Task requirements
From the records that follow, copy every line in which "computer" appears.

Material supplied
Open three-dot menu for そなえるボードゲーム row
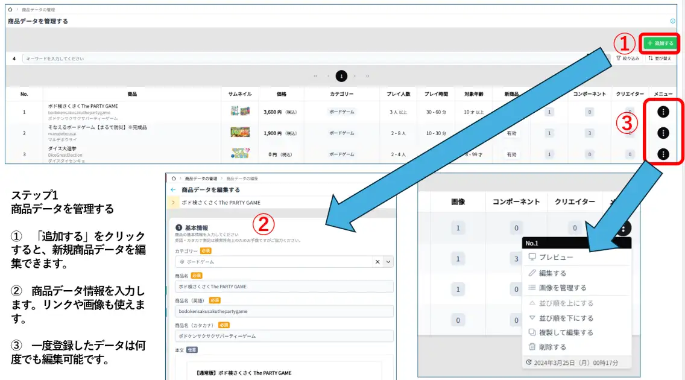685x380 pixels. [x=663, y=133]
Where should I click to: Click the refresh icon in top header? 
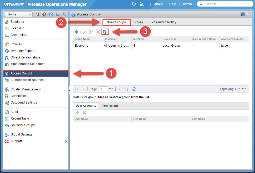[134, 4]
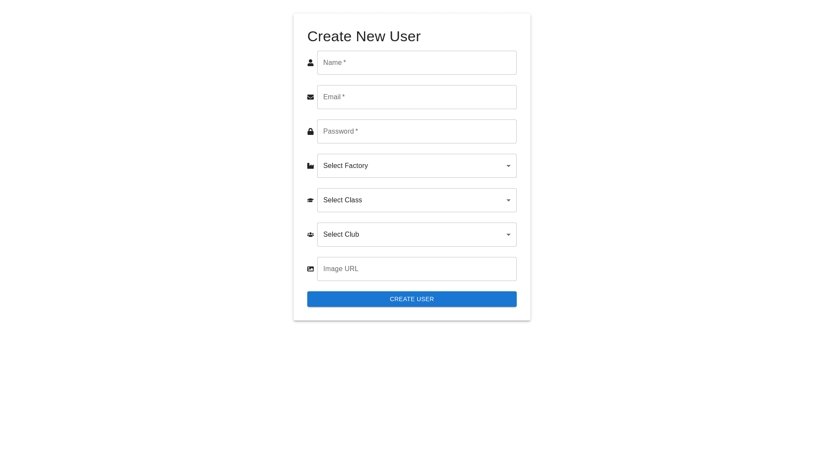Screen dimensions: 824x464
Task: Expand the Select Factory dropdown arrow
Action: point(508,166)
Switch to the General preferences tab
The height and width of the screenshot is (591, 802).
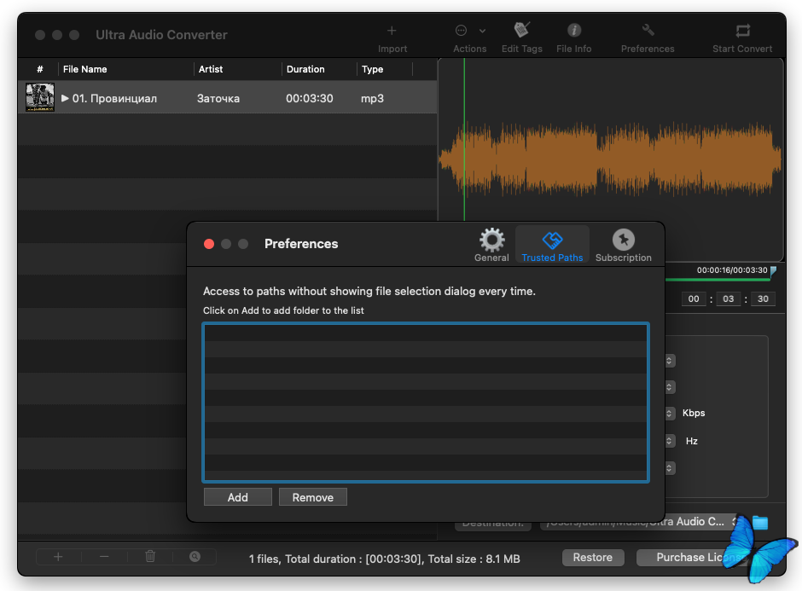click(x=491, y=245)
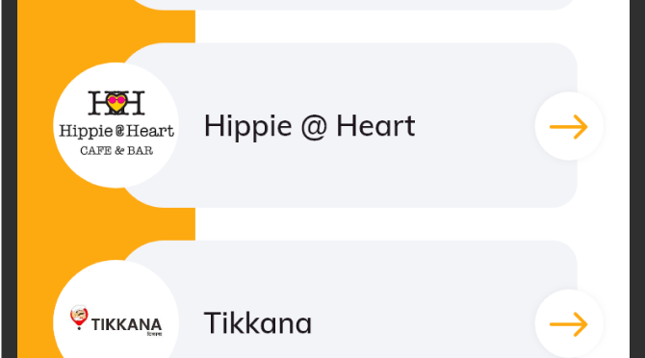The width and height of the screenshot is (645, 358).
Task: Click the partially visible card at the top
Action: pyautogui.click(x=353, y=5)
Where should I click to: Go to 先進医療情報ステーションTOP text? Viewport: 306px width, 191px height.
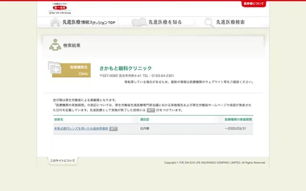point(88,22)
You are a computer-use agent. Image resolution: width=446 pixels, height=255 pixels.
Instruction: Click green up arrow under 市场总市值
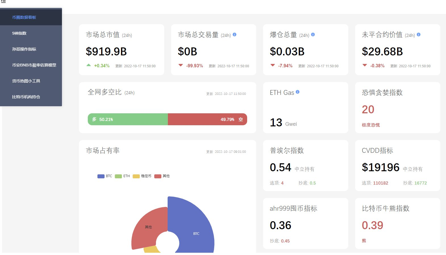[x=89, y=65]
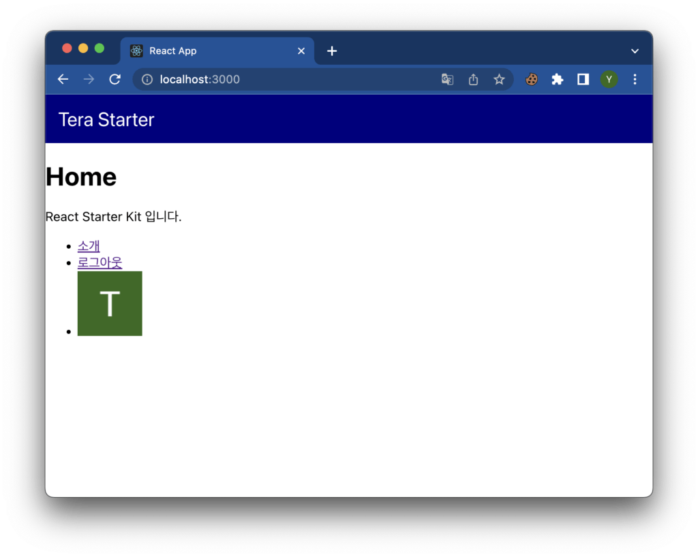The height and width of the screenshot is (557, 698).
Task: Open Chrome's three-dot menu
Action: 635,80
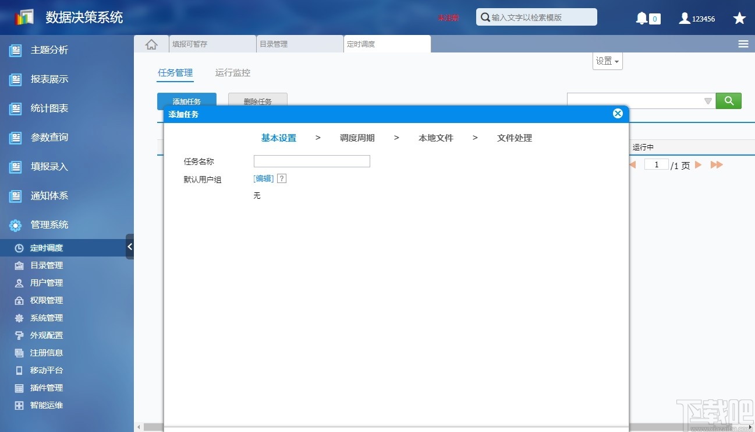Open the hamburger menu at top right
This screenshot has height=432, width=755.
click(x=743, y=43)
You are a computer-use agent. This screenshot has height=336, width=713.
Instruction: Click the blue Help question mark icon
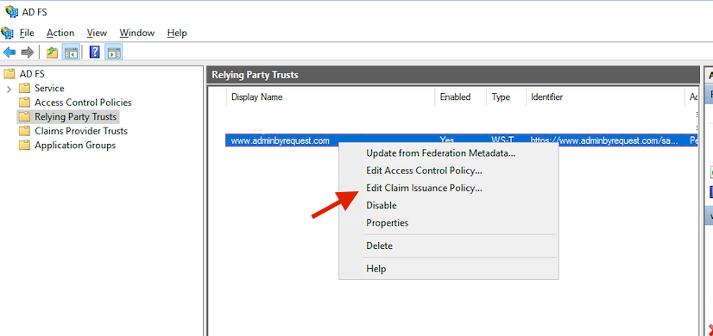[95, 53]

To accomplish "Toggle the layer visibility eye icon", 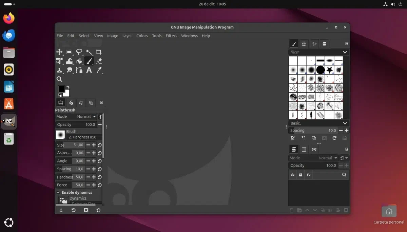I will (x=292, y=175).
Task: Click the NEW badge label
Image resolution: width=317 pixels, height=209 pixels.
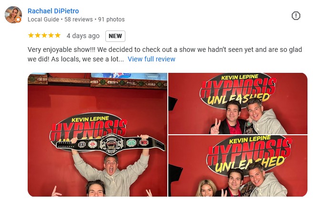Action: pos(115,36)
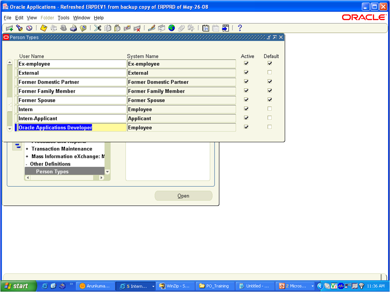Viewport: 390px width, 292px height.
Task: Select the Oracle Applications Developer name field
Action: (72, 127)
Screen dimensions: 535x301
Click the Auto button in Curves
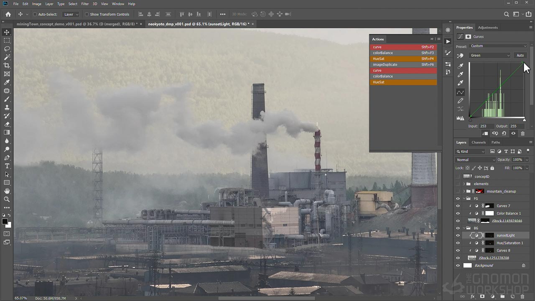click(520, 55)
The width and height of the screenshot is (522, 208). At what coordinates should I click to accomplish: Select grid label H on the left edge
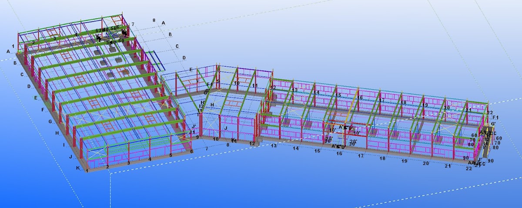click(x=57, y=133)
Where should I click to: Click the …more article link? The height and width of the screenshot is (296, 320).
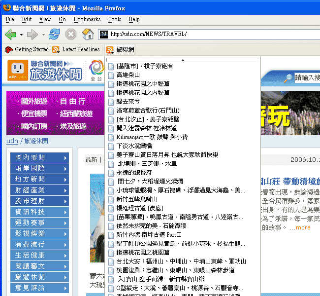coord(300,227)
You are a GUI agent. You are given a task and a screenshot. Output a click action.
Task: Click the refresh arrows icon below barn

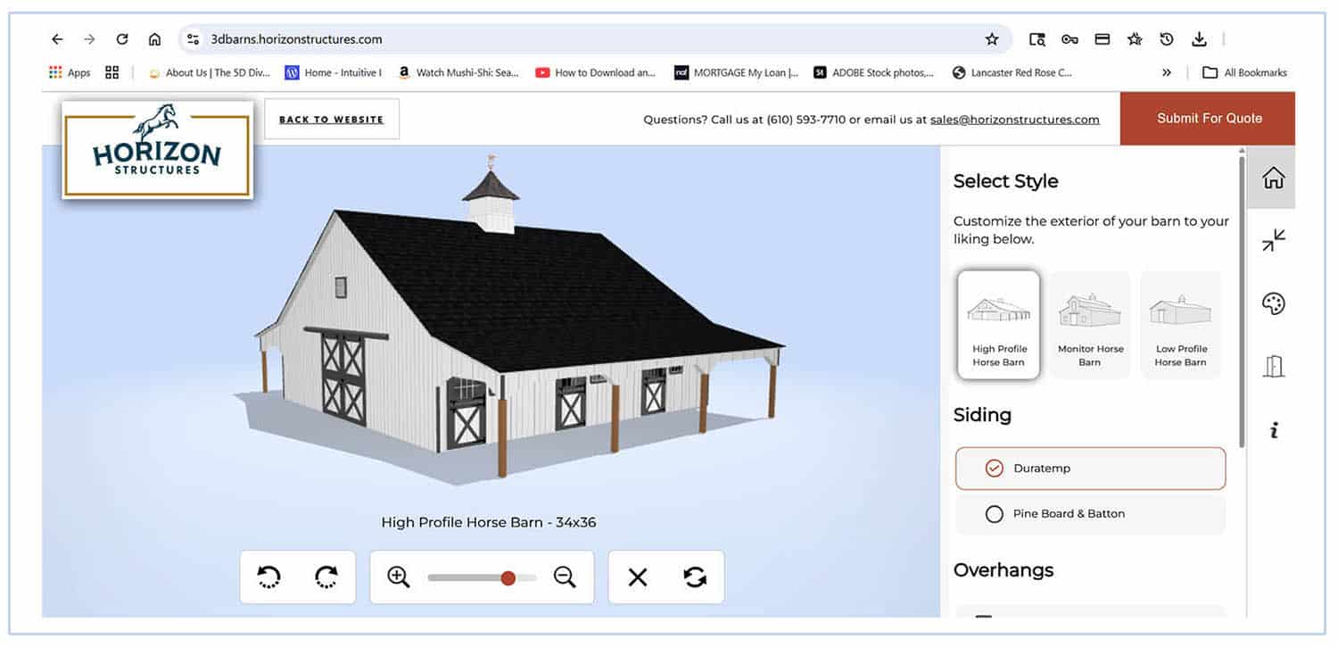695,577
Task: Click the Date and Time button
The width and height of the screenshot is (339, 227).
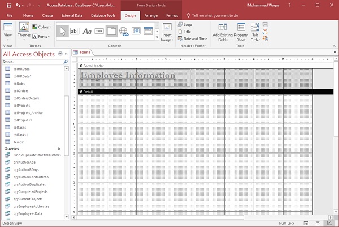Action: pyautogui.click(x=192, y=39)
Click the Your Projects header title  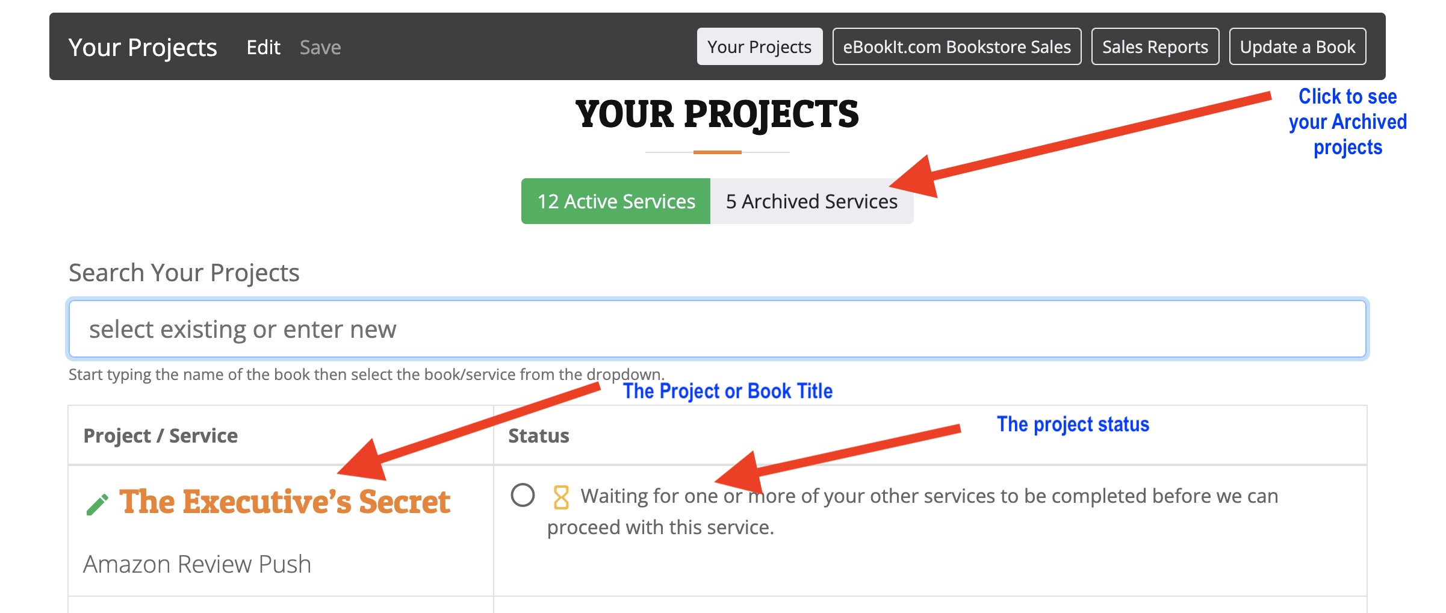tap(143, 48)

Exercise result
You are a computer-use agent. Image resolution: width=446 pixels, height=255 pixels.
You are a computer-use agent. This screenshot has height=336, width=713.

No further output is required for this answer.